One way of implementing this would be to define a protocol, for a vault component to talk to a daemon running on the same host as tor, over some IPC mechanism. This protocol would allow tor to request a signature over a hash, or a document, in a certain key. Whether the daemon has access to the key material or has to forward the request to a separate device or hardware component is irrelevant to the protocol and the vault component.
Even if the design focuses on signatures it should probably take encryption and decryption into account, to be added later.
Hi!
I'm also +1 on this idea, and I think you're correct to hint that the "vault" or "separate daemon" part doesn't have to be a tor-specific tool. Moving responsibilities out of the core Tor process should help us make it harder for keys to leak.
One issue with the ssh-agent protocol as I see it is that it isn't originally designed for decryption or for high-volume usage. If we want to support those in the future, we'll need to make sure that we have an extension path for them in whatever vault tool we're using.
yrs,
Nick Mathewson nickm@freehaven.net wrote Tue, 2 Jun 2020 11:51:07 -0400:
One issue with the ssh-agent protocol as I see it is that it isn't originally designed for decryption or for high-volume usage. If we want to support those in the future, we'll need to make sure that we have an extension path for them in whatever vault tool we're using.
Good point. The extension mechanism defined for the protocol (see [draft-miller-ssh-agent-04] section 4.7) could be used for finding out if and how other types of operations are supported by the "vault" or "crypto daemon". This sounds like an invitation to complicate things though, like defining an extension function returning a new endpoint for a separate, more powerful, protocol.

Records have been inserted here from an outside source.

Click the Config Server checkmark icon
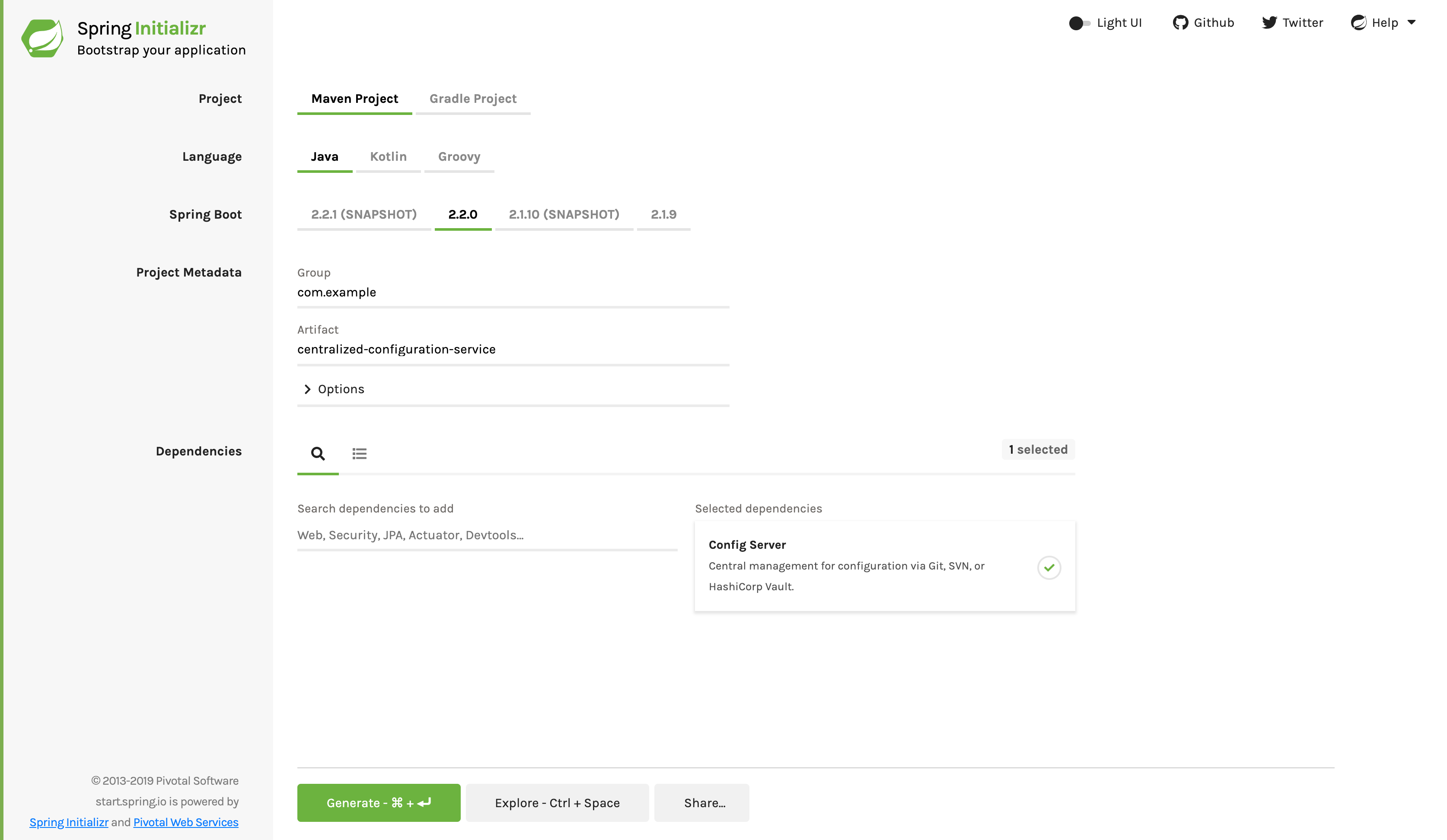This screenshot has height=840, width=1447. tap(1049, 567)
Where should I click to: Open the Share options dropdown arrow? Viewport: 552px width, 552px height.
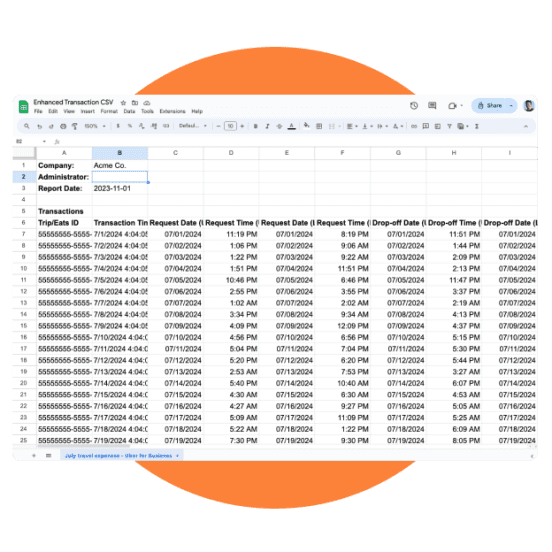point(511,106)
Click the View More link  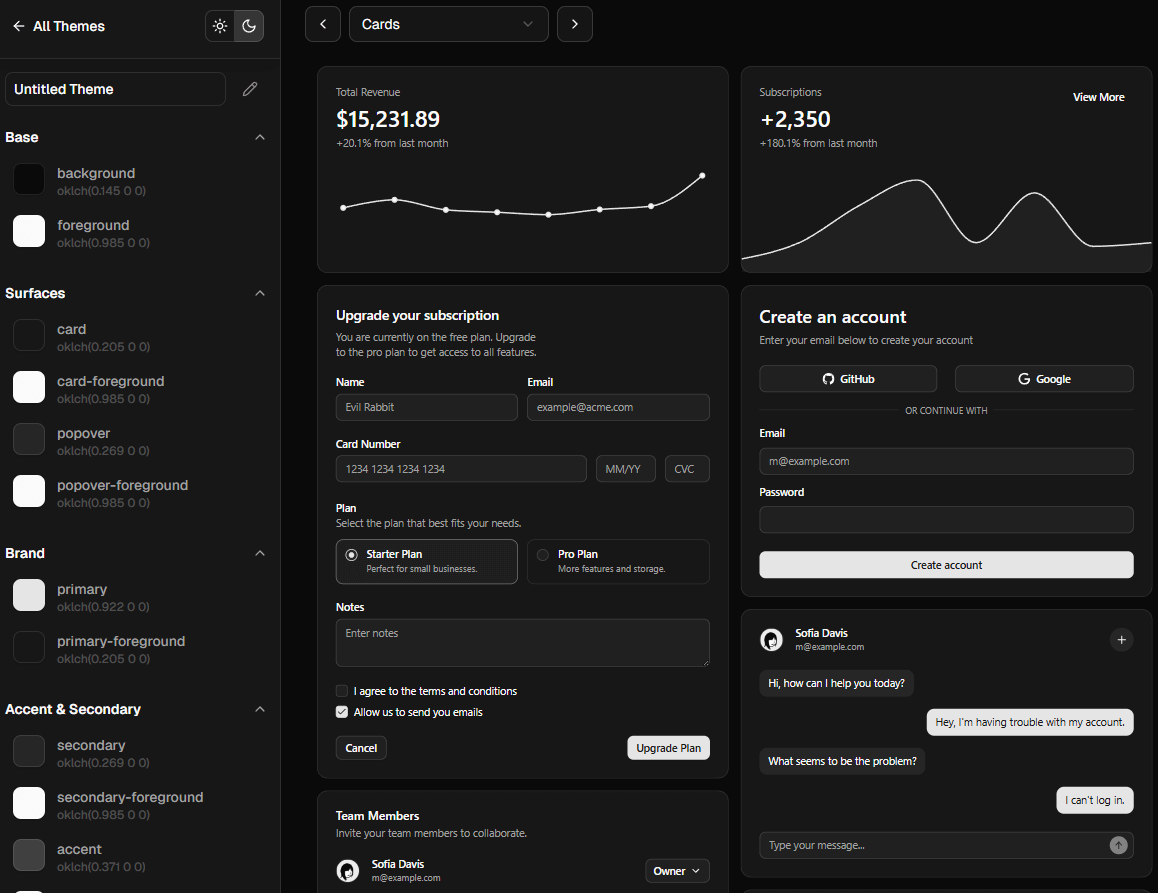click(1098, 97)
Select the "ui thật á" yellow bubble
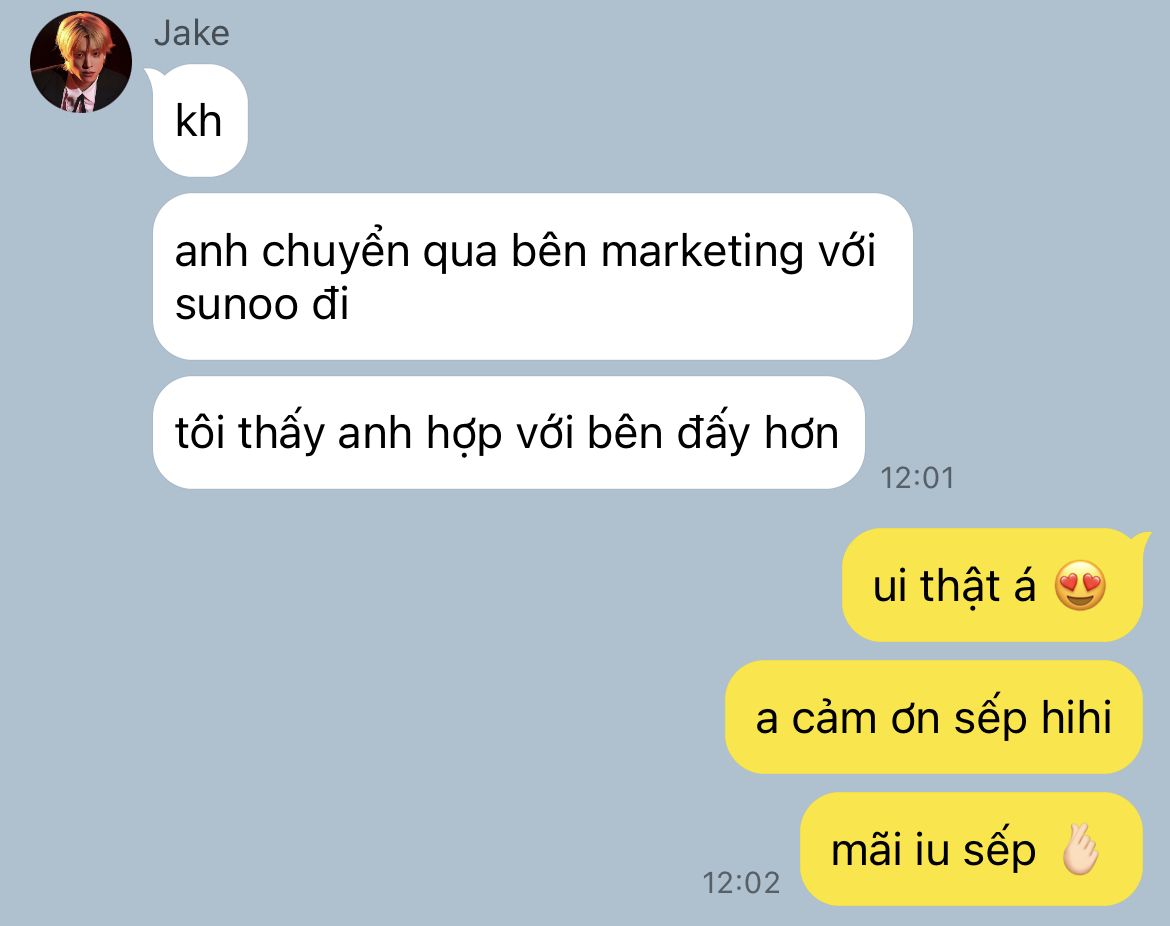 point(992,585)
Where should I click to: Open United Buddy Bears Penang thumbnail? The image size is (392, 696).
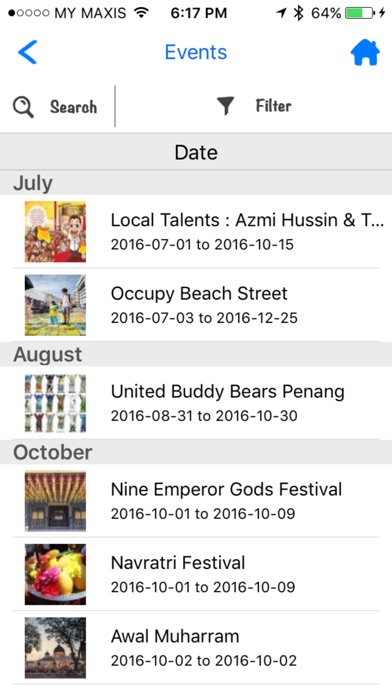click(x=55, y=403)
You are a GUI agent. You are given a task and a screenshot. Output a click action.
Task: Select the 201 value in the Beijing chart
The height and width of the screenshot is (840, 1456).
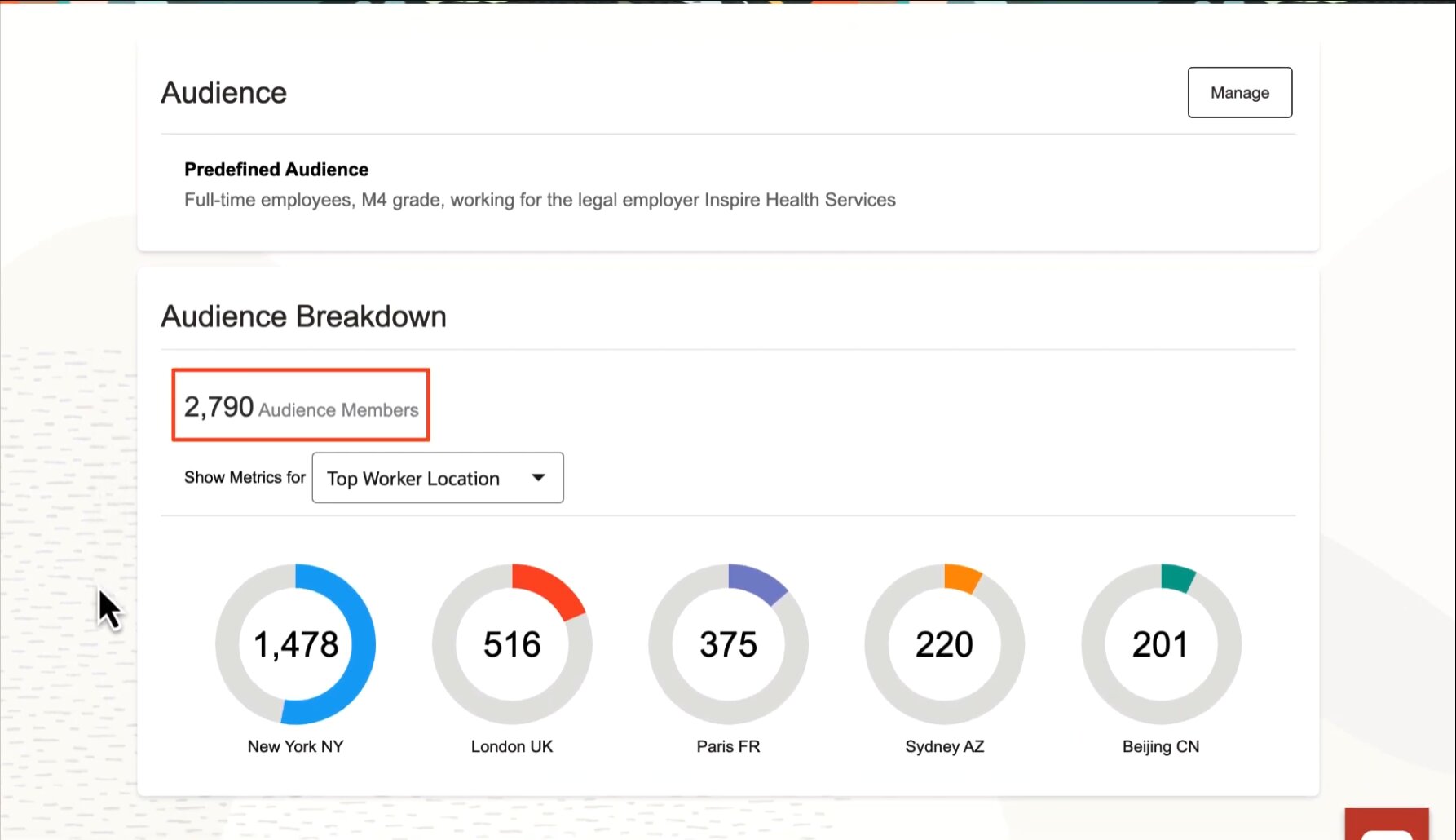(x=1160, y=644)
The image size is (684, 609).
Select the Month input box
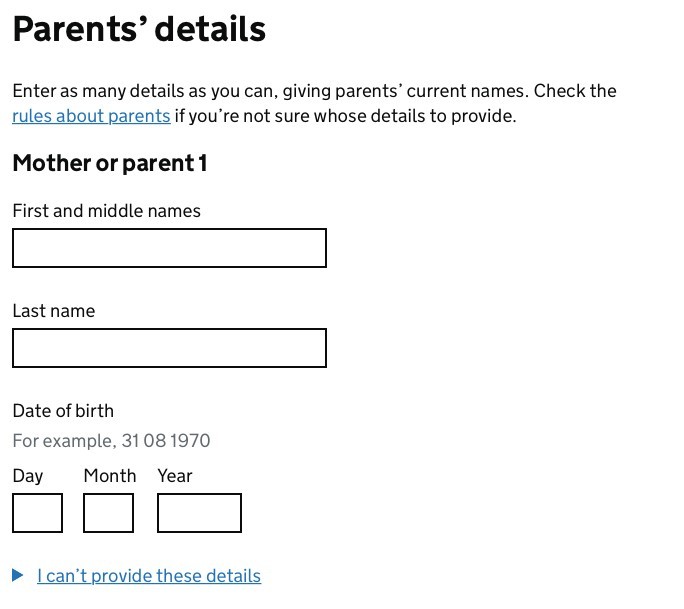point(108,513)
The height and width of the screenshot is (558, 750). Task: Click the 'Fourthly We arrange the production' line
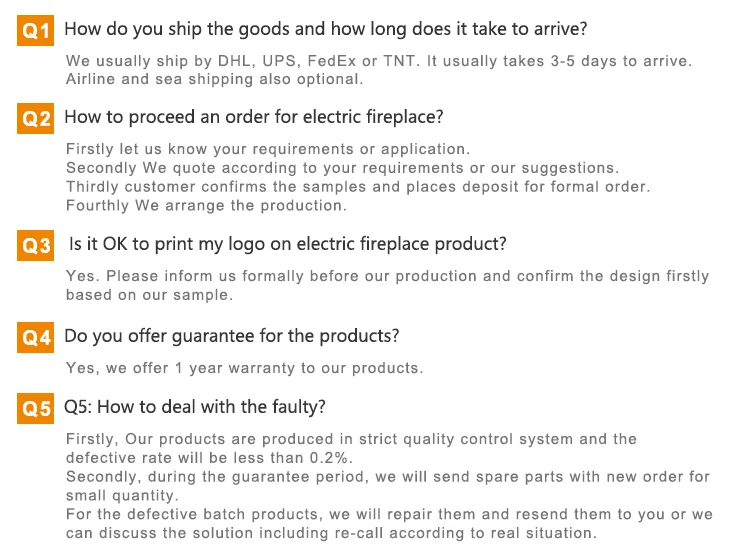coord(206,206)
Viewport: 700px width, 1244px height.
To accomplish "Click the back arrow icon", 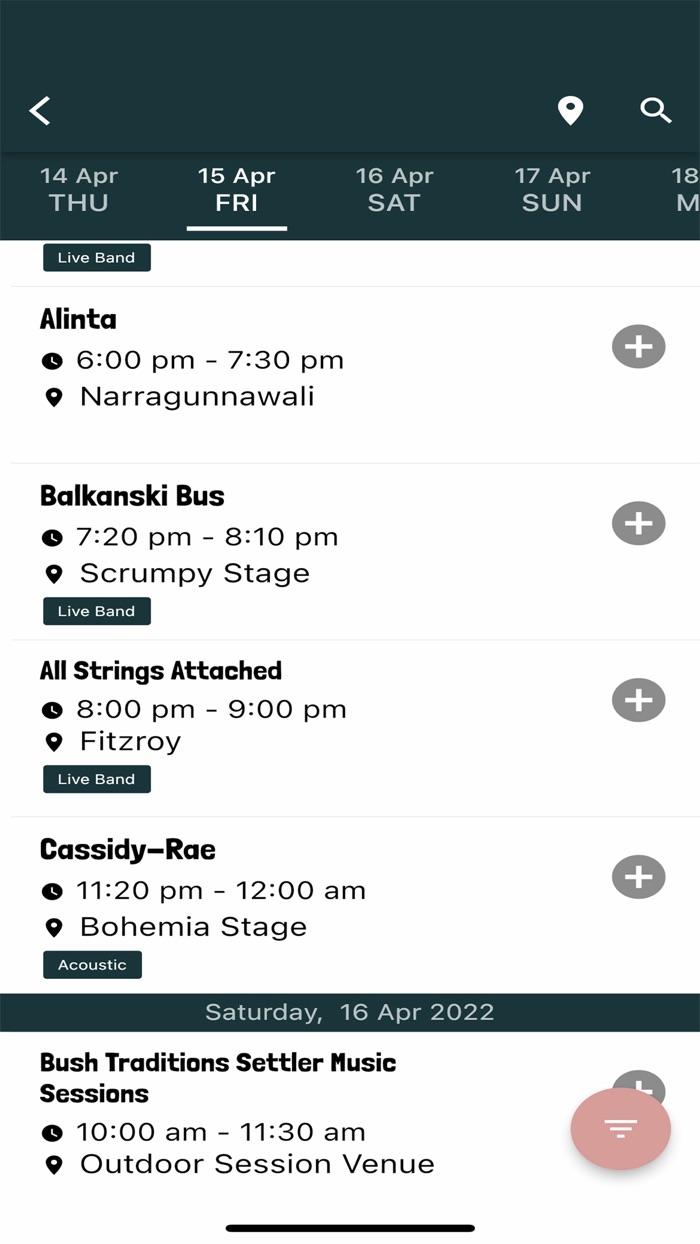I will (x=39, y=111).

But maybe we should be able to constrain ourselves.
An alternative to using the ssh-agent protocol extension would be to have the internal key data type in tor include a protocol and an endpoint and let the user set things up through torrc (default "call_openssl://path/to/privkey"). This would allow for expressing that your signing keys have moved from "ssh-agent://path/to/ssh-agent.socket" to "new-and-shiny://path/to/powerful-crypto-daemon.socket".
And even if I don't like it much, there's always the option of defining something new, encompassing all our needs from start. To be weighed against the upside of being able to use already well established software for our specific needs of signing. One could argue that the minimal implementation of such a protocol, only for signing, could forward requests to a running instance of ssh-agent but the number of moving parts just went up. Simple is better here IMO.